Le professeur s’alarme du fait que « la formation disciplinaire des étudiants de Master se destinant à l’enseignement secondaire est tout bonnement divisée par deux ». Ainsi dans les « Masters Enseignement », « la pédagogie occupera désormais, sous forme pratique ou théorique, les deux tiers de la formation au ‘métier’ d’enseignant ».

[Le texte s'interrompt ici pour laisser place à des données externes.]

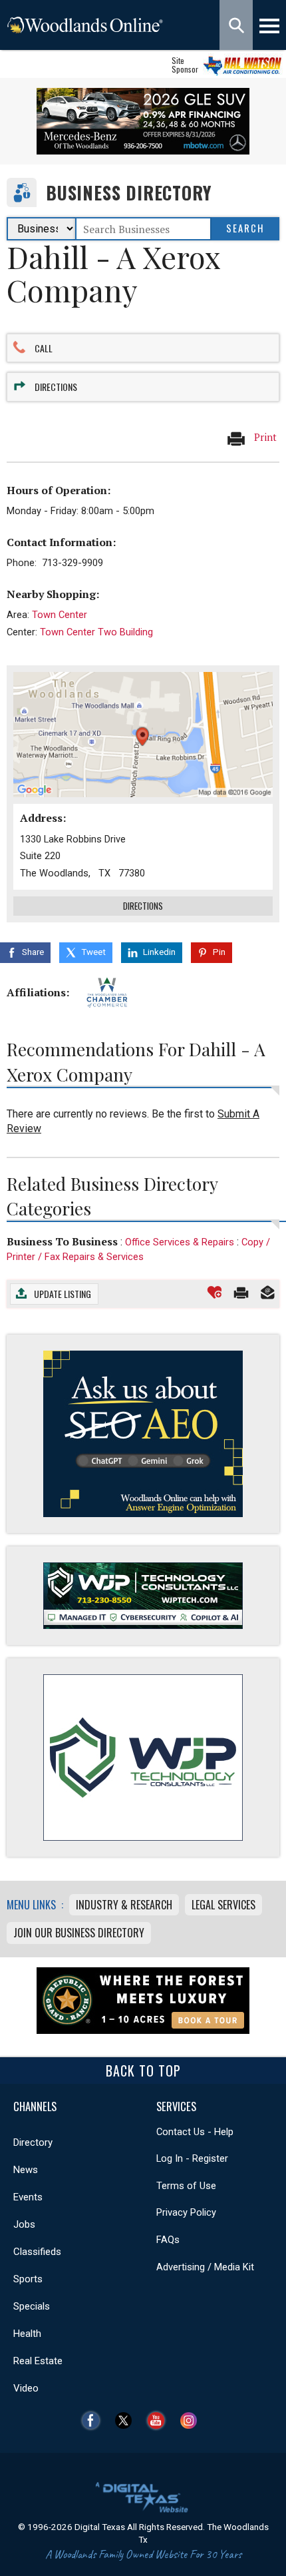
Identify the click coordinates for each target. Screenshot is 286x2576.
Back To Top (143, 2071)
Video (26, 2388)
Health (27, 2334)
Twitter (127, 2420)
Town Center (59, 615)
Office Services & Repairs (179, 1242)
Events (28, 2197)
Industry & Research (124, 1905)
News (25, 2170)
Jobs (24, 2224)
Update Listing (62, 1294)
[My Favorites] (214, 1292)
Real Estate (38, 2361)
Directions (56, 387)
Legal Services (223, 1905)
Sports (28, 2279)
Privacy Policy (186, 2212)
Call (44, 348)
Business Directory (129, 192)
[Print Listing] (241, 1292)
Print (264, 437)
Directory (33, 2142)
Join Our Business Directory (78, 1933)
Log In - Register (192, 2158)
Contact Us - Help (194, 2132)
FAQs (168, 2240)
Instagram (192, 2420)
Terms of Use (186, 2186)
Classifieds (37, 2252)
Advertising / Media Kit (205, 2267)
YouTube (159, 2420)
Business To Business (62, 1241)
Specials (31, 2306)
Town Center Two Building (96, 632)
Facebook (94, 2420)
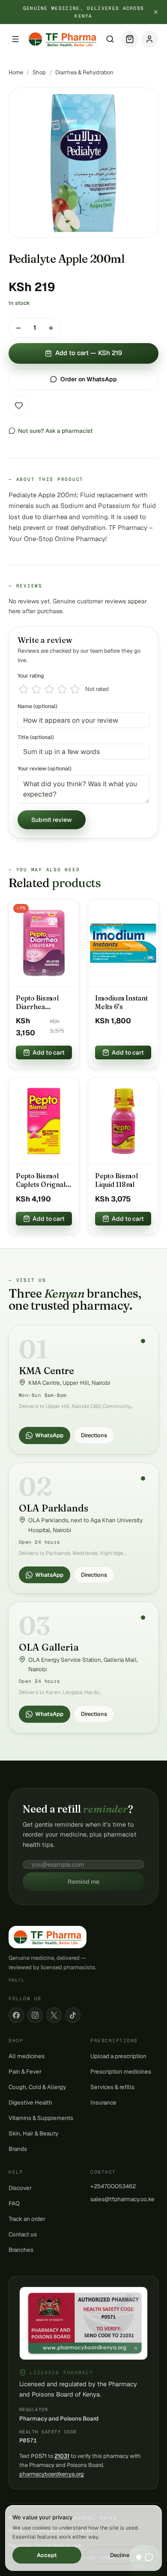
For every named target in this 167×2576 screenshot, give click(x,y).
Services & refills (112, 2087)
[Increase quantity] (51, 328)
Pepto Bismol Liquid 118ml (116, 1180)
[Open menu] (15, 39)
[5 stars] (75, 689)
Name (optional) (37, 706)
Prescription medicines (120, 2071)
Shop (39, 72)
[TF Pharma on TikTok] (73, 2015)
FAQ (14, 2203)
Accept (47, 2555)
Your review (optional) (45, 768)
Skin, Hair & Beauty (33, 2133)
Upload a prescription (118, 2056)
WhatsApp (49, 1435)
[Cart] (129, 39)
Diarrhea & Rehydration (84, 72)
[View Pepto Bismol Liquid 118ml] (123, 1121)
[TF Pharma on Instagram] (35, 2015)
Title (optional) (36, 737)
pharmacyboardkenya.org (51, 2474)
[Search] (110, 39)
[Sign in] (149, 39)
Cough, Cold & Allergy (37, 2087)
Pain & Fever (25, 2071)
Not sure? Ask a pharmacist (55, 431)
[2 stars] (36, 689)
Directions (94, 1435)
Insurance (103, 2102)
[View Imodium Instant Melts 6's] (123, 943)
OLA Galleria (49, 1647)
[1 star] (24, 689)
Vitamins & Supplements (41, 2118)
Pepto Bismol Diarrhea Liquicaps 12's (37, 1002)
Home (16, 72)
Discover (20, 2188)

0/20 en histoire au CAPES d’histoire pour être reçu

Il déplore également le fait que dans le nouveau CAPES, « la part disciplinaire [soit] réduite à un sixième de la note globale d’admission ». Avec ce nouveau concours, « un candidat qui obtiendrait 0/20 dans sa matière de spécialité pourrait parfaitement devenir professeur d’anglais, de philosophie, de mathématique ou d’histoire ». Il conclut de façon abrupte : « les futurs enseignants seront, il faut le craindre, des ignares dociles ».

La CDIUFM vient de son côté de publier un communiqué où elle s’alarme également des derniers éléments transmis par le gouvernement concernant la réforme des Espé. Si les universitaires dénoncent le manque de contenu disciplinaire de la future formation et des futurs concours enseignants, la CDIUFM, elle, pointe la faiblesse de la formation professionnelle. « A l’heure où sont rédigées les futures maquettes de formation, c’est un replâtrage centré sur les enseignements disciplinaires teintés d’un peu de professionnalité qui apparaît fréquemment ». Et de conclure : « nous sommes très loin des ambitions annoncées en matière de professionnalisation ».